In act 5, despite being reconciled with his adoptive father Moschion is upset that Demeas would think to accuse him of seducing Chrysis, he decides that he is going to leave Athens and join the military. However, after a comic scene with Parmenon, Demeas arrives and confronts Moschion, apologizing for the assumptions he made. Nikeratos also arrives and there is a brief altercation as the old man believes Moschion is trying to run away from the wedding. This is quickly put to rest and the marriage proceeds as planned.

==Theme==
The theme of this play is to view the relationship between the father and son. Despite Moschion not being the real son of Demeas, Demeas loves him as if he was his own. Despite all the misunderstandings, and Demeas wanting to throw Chrysis out, Demeas realizes that he misjudged and asks for forgiveness from Moschion, and Demeas decides to continue with the marriage. Menander is very fond of this type of relationship, as he is famous for quoting, “Father is he who raised the child, not he who sired it." He also uses this theme in other plays, such as Dyskolos.

== Discussion ==

===Moschion's prologue===

In contrast to Dyskolos, Epitrepontes, Perikeiromene and other, more fragmentary plays, the prologue of Samia is given by a human character. By having Moschion deliver the opening exposition the audience is given a subjective opinion, not objective divine omniscience. This is a more technically sophisticated method, but its suitability depends on the plot of the play. Given that this is a play driven by miscommunication between characters, the bias of this prologue highlights the distinction between what Moschion leads us to expect and what actually takes place. Furthermore, Moschion knows all the cast of Samia as they are his family and neighbors and therefore he can introduce them all, whereas in Dyskolos a divinity is needed as no human character can introduce all those involved to an audience.

===Social and legal context===

Samia, like much of New Comedy operates in a social sphere, drawing on legal and social practice to provide the plot. The social misdemeanor that sets the events of the play in motion at a fast pace is Moschion's seduction of Plangon. Although Moschion formally confirms that the child is his own, it is illegitimate. An illegitimate child within a play by Menander must be made legitimate by the conclusion as it is required by the natural justice of the play. The legal device used here, and also in Epitrepontes, is that a child conceived by a couple prior to their wedding will become legitimate after the wedding; this is why Moschion acts with such haste to ensure the marriage takes place before his actions are discovered.

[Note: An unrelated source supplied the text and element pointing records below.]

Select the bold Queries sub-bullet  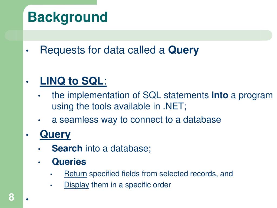pyautogui.click(x=69, y=162)
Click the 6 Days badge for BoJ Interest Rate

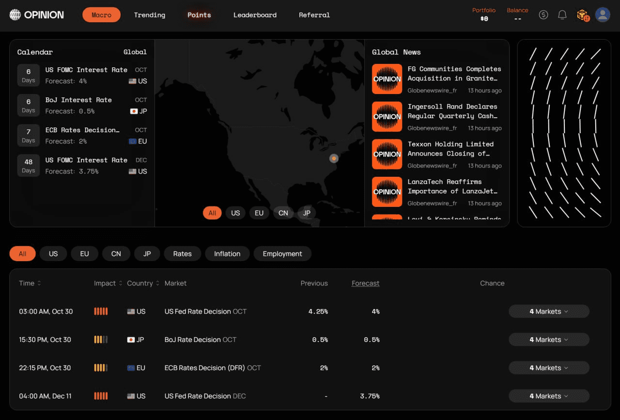pos(29,105)
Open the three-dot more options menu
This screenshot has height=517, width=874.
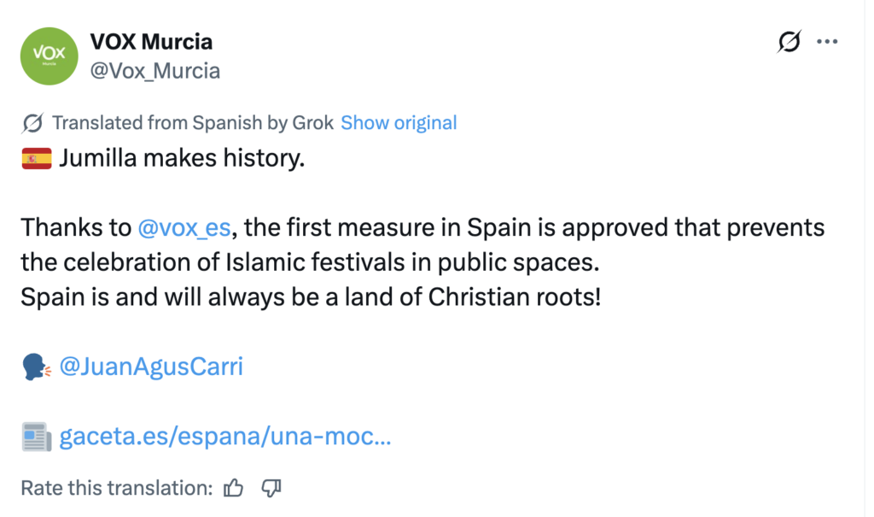827,42
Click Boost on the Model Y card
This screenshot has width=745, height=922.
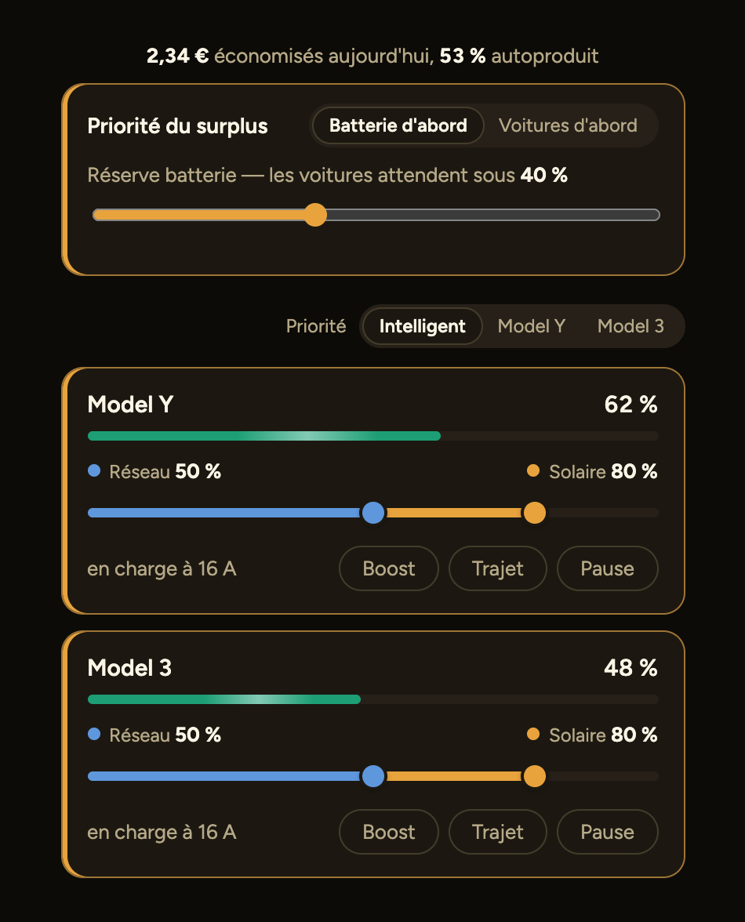coord(389,568)
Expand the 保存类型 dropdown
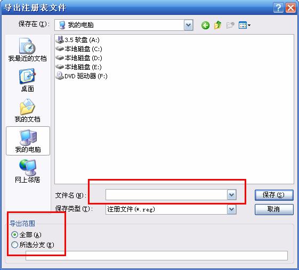Image resolution: width=299 pixels, height=270 pixels. point(232,209)
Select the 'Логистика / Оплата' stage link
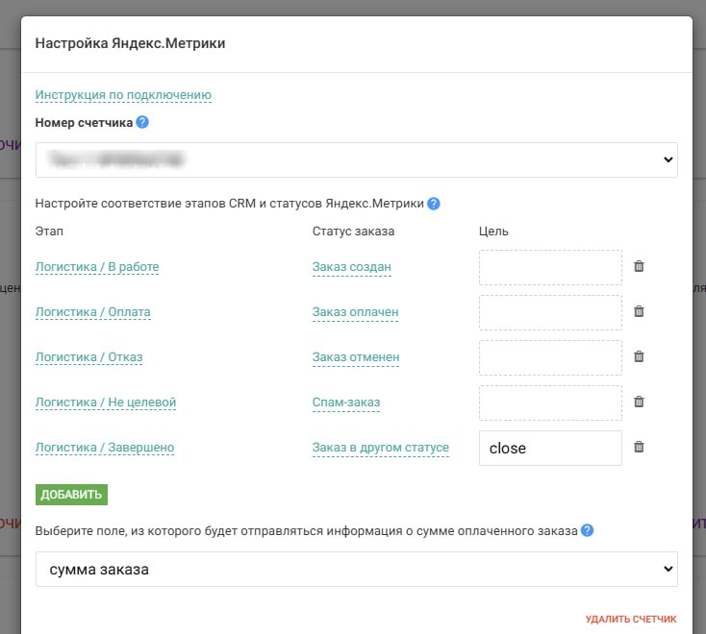Viewport: 706px width, 634px height. pyautogui.click(x=92, y=312)
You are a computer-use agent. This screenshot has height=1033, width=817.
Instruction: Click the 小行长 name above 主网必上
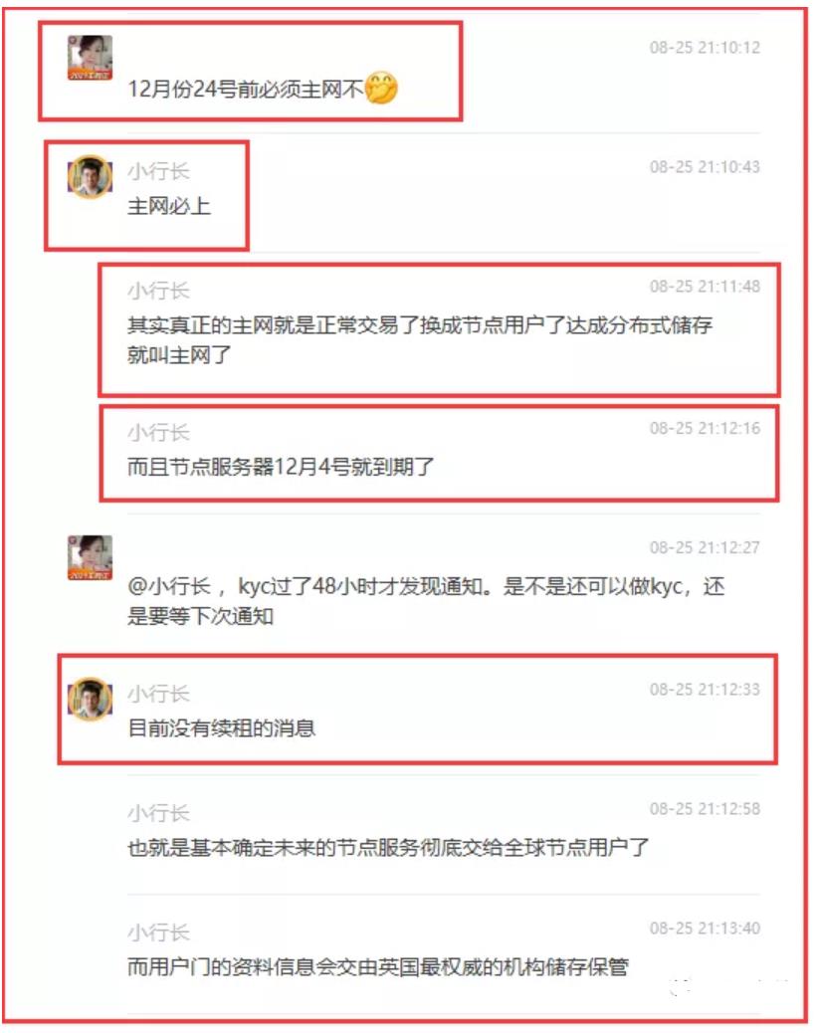(x=159, y=172)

However, the fate of the child is entirely ignored by Menander in the closing scene, forcing scholars to speculate about its future. Two different viewpoints have been adopted. The child could be returned to its natural parents or stay in the care of Chrysis. The reasons for Menander's silence on the matter could stem from a lack of dramatic interest in the child or from conclusions that were self-evident to an ancient audience but not a modern one.

==Structure==
Menander pioneered the five-act structure frequently observed in modern plays. Playwright Gustav Freytag would later use this model to create his "dramatic arc" used to identify the five-act structure. Previously, Greek writers such as Aristophanes used two acts separated by a parabasis, in which all actors exited the stage and the chorus directly addressed the audience. While Samia is not completely intact, its use of five distinct acts remains an example of Menander's revolutionary work for literature.

== Translations ==

- Eric G. Turner, 1971, verse, available for digital loan
- D.M. Bain, 1983, available for digital loan
- W. G. Arnott, 2000: Menander. Volume III. The Loeb Classical Library 460.